[Collected data entries]
○ ○ ○

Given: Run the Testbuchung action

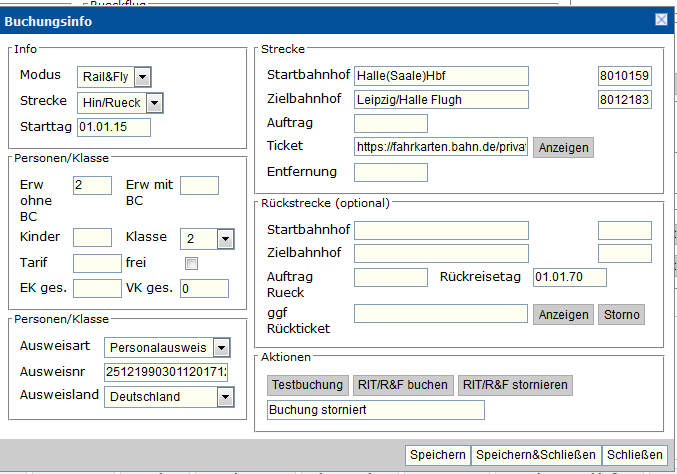Looking at the screenshot, I should pos(308,385).
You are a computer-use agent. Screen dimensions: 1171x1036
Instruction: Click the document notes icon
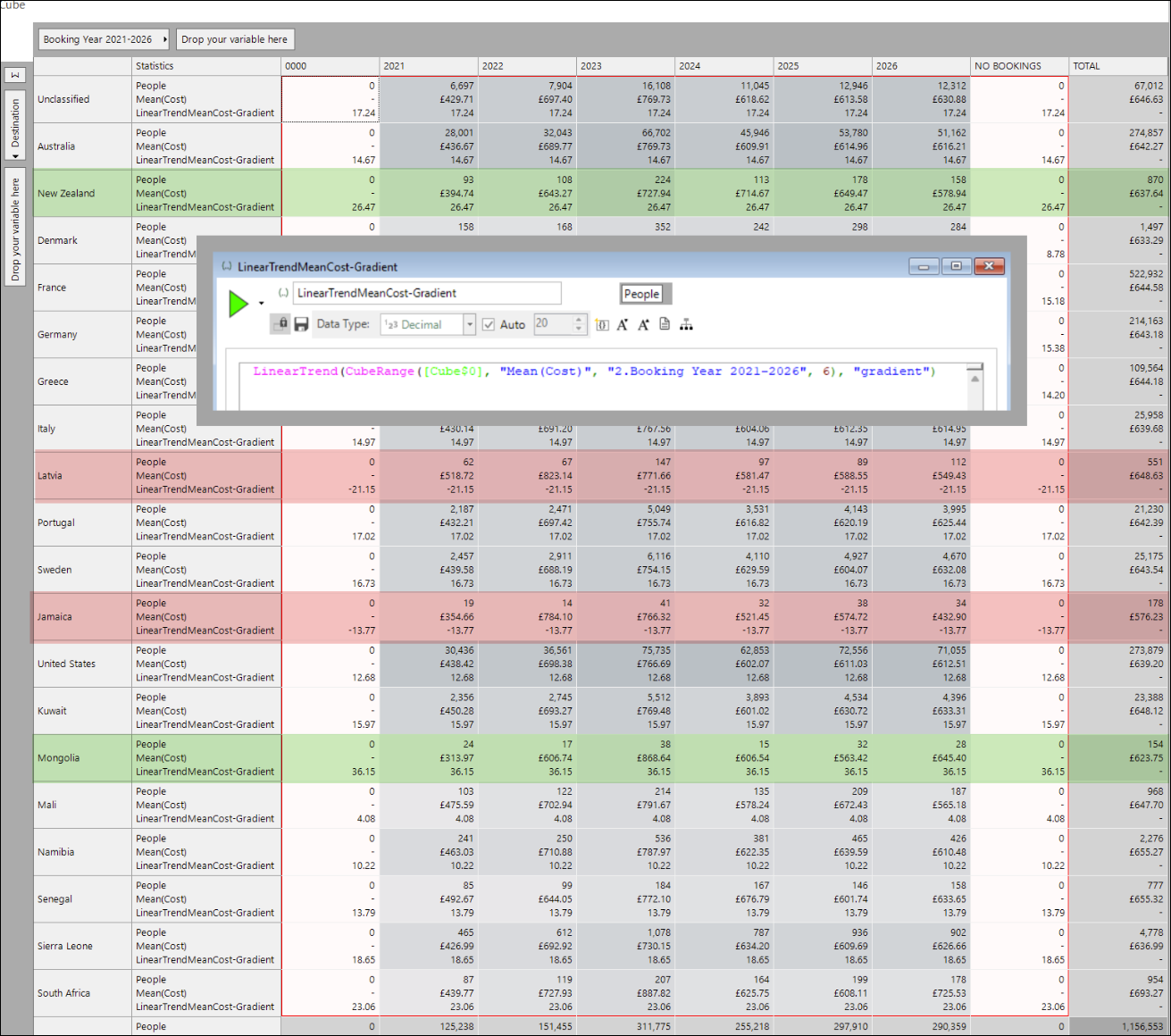pyautogui.click(x=665, y=324)
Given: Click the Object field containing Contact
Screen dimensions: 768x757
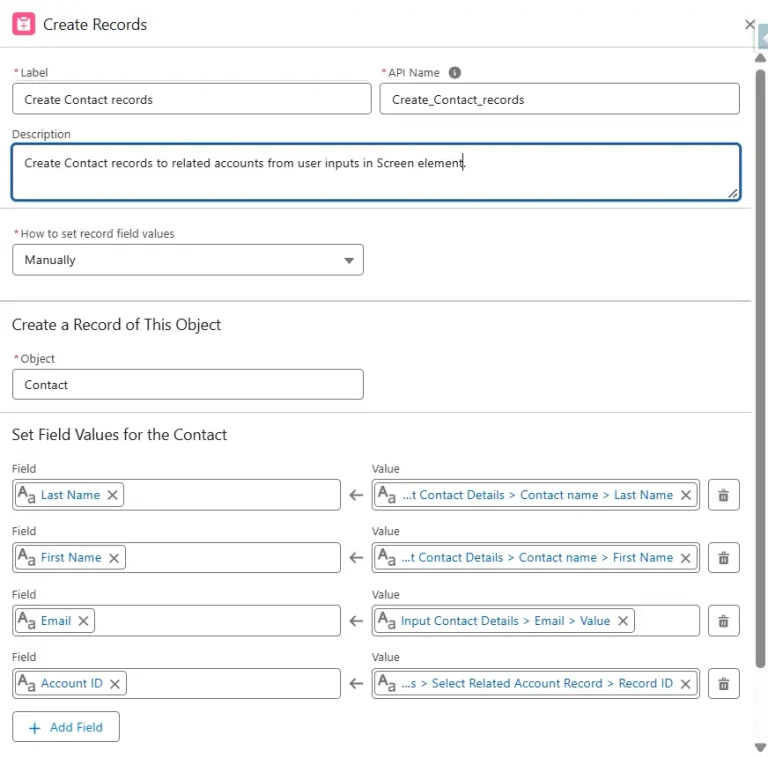Looking at the screenshot, I should 188,385.
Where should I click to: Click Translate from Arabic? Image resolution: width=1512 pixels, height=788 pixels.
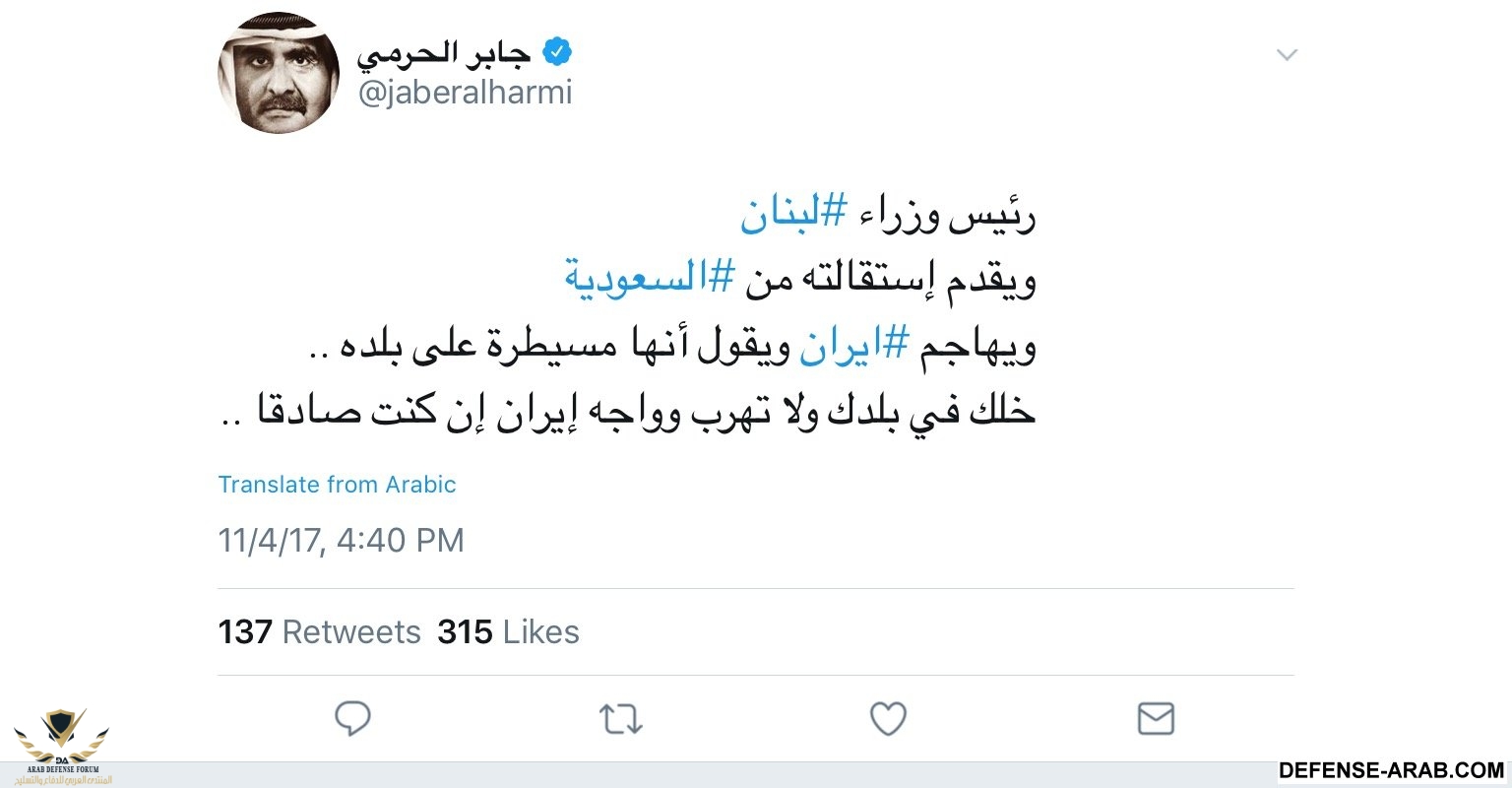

○ ○ ○

• _TASK REQUIREMENTS_: The reply should contain all of the data above, word for word, with no pictures.

• _TASK RESULT_:
Given: Run the Testbuchung action

Looking at the screenshot, I should pos(308,385).
You are a computer-use agent. Screen dimensions: 1171x1036
Instruction: Click the document notes icon
pyautogui.click(x=665, y=324)
Given: Click the Object field containing Contact
Screen dimensions: 768x757
Looking at the screenshot, I should 188,385.
Where should I click to: Click Translate from Arabic? Image resolution: width=1512 pixels, height=788 pixels.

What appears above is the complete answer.